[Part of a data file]
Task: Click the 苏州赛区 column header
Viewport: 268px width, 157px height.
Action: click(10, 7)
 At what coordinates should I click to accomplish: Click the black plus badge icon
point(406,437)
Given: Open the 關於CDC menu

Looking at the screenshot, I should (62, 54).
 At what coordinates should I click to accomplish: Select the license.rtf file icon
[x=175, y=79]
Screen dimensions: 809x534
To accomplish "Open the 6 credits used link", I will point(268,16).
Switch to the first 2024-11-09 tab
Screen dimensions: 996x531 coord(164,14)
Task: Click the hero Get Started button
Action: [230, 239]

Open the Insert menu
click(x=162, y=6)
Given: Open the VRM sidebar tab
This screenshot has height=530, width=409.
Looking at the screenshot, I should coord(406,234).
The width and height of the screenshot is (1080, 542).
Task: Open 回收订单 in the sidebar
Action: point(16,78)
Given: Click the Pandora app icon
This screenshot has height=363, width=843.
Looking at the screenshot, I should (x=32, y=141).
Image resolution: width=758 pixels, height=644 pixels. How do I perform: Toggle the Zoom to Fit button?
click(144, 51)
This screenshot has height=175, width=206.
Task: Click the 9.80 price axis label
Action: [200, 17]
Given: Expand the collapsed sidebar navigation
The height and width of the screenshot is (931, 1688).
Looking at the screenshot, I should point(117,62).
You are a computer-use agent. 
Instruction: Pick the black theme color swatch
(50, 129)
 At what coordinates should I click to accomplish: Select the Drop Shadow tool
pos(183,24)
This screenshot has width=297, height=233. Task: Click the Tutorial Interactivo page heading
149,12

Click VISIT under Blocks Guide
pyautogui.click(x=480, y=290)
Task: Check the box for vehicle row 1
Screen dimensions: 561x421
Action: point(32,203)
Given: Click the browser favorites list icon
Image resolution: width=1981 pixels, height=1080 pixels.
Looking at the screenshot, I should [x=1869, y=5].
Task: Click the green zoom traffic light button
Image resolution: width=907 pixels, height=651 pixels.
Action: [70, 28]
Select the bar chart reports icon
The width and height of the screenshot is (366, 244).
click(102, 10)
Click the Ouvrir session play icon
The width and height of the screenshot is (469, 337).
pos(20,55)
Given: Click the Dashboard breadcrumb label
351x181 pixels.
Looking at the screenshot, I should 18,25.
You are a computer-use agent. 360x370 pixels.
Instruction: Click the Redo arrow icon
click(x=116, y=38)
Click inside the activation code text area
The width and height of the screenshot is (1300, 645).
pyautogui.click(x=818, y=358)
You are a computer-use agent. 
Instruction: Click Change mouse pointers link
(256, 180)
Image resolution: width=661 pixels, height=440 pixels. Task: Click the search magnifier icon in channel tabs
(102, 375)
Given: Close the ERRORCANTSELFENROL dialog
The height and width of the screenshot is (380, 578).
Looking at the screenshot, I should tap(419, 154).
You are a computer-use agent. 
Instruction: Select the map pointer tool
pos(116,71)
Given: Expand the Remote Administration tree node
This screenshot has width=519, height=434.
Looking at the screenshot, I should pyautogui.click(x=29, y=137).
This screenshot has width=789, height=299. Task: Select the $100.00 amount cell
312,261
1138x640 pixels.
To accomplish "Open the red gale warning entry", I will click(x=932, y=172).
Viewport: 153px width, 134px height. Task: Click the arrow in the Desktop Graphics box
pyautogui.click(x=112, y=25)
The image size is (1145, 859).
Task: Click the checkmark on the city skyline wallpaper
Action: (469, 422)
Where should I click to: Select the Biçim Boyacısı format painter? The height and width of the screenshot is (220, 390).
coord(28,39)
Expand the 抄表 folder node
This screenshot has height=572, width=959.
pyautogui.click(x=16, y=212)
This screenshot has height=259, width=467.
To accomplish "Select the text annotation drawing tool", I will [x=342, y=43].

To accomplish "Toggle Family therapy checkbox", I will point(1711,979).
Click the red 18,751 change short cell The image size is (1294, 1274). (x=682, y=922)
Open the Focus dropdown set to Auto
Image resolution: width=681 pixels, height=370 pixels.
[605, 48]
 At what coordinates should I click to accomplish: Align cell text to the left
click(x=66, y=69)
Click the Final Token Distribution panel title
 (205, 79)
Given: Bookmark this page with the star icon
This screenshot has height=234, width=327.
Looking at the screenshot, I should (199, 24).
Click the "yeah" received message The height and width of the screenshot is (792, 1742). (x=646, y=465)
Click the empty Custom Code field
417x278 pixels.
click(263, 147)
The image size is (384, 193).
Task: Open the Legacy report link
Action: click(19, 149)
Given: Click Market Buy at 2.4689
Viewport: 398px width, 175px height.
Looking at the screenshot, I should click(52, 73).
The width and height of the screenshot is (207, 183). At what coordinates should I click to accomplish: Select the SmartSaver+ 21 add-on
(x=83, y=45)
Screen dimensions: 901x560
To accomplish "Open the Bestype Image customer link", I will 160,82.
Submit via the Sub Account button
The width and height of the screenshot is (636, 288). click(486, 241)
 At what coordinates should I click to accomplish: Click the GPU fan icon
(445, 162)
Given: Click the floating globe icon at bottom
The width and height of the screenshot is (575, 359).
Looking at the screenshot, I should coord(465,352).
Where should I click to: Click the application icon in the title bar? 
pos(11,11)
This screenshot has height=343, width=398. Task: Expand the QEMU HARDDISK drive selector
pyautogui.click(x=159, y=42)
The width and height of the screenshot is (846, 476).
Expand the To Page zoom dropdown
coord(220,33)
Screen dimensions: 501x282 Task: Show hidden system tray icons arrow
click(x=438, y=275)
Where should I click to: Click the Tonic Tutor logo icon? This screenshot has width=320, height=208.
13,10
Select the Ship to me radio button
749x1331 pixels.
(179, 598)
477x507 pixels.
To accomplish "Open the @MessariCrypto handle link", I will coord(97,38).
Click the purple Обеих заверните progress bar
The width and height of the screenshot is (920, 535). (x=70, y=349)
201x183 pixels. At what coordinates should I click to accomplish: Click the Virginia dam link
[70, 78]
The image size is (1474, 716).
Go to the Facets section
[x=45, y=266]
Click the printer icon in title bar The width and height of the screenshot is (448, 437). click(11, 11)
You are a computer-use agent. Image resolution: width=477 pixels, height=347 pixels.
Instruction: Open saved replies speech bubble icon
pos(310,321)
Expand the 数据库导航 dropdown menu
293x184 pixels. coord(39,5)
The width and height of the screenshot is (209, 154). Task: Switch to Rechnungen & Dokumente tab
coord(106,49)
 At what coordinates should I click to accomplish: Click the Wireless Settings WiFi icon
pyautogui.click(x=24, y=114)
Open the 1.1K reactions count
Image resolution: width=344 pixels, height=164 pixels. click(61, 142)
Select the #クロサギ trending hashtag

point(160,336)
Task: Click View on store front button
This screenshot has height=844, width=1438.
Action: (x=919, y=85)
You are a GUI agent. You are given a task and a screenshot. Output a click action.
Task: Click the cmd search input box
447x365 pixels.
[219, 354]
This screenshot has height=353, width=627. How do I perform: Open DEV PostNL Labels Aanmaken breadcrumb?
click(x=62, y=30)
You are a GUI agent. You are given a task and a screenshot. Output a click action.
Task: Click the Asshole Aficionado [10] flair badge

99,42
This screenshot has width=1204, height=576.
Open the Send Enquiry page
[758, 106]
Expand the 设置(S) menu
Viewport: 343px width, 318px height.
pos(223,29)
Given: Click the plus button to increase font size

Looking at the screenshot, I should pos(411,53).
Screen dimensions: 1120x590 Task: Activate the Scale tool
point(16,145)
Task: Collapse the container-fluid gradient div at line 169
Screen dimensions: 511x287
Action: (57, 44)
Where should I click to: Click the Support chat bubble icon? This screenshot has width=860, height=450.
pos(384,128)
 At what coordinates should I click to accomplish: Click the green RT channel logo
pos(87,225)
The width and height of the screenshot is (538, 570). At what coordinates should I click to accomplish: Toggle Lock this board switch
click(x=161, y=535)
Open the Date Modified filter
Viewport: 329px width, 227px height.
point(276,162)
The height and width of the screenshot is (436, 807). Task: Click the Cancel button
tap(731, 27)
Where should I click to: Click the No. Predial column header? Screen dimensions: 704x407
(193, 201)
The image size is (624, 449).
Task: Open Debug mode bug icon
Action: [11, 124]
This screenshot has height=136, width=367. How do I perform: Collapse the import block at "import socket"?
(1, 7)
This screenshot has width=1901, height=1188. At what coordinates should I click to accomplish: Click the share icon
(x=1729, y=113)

**DESCRIPTION OF THE TASK**
Arrange the lines from the start of the records through the line containing "pos(183,24)" as a JSON list of strings, with one string per line and blank lines left out.

**ANSWER TO THE PROBLEM**
[
  "Task: Click the 苏州赛区 column header",
  "Viewport: 268px width, 157px height.",
  "Action: click(10, 7)",
  " At what coordinates should I click to accomplish: Click the black plus badge icon",
  "point(406,437)",
  "Given: Open the 關於CDC menu",
  "Looking at the screenshot, I should (62, 54).",
  " At what coordinates should I click to accomplish: Select the license.rtf file icon",
  "[x=175, y=79]",
  "Screen dimensions: 809x534",
  "To accomplish \"Open the 6 credits used link\", I will point(268,16).",
  "Switch to the first 2024-11-09 tab",
  "Screen dimensions: 996x531 coord(164,14)",
  "Task: Click the hero Get Started button",
  "Action: [230, 239]",
  "Open the Insert menu",
  "click(x=162, y=6)",
  "Given: Open the VRM sidebar tab",
  "This screenshot has height=530, width=409.",
  "Looking at the screenshot, I should coord(406,234).",
  "The width and height of the screenshot is (1080, 542).",
  "Task: Open 回收订单 in the sidebar",
  "Action: point(16,78)",
  "Given: Click the Pandora app icon",
  "This screenshot has height=363, width=843.",
  "Looking at the screenshot, I should (x=32, y=141).",
  "Image resolution: width=758 pixels, height=644 pixels. How do I perform: Toggle the Zoom to Fit button?",
  "click(144, 51)",
  "This screenshot has height=175, width=206.",
  "Task: Click the 9.80 price axis label",
  "Action: [200, 17]",
  "Given: Expand the collapsed sidebar navigation",
  "The height and width of the screenshot is (931, 1688).",
  "Looking at the screenshot, I should point(117,62).",
  "You are a computer-use agent. ",
  "Instruction: Pick the black theme color swatch",
  "(50, 129)",
  " At what coordinates should I click to accomplish: Select the Drop Shadow tool",
  "pos(183,24)"
]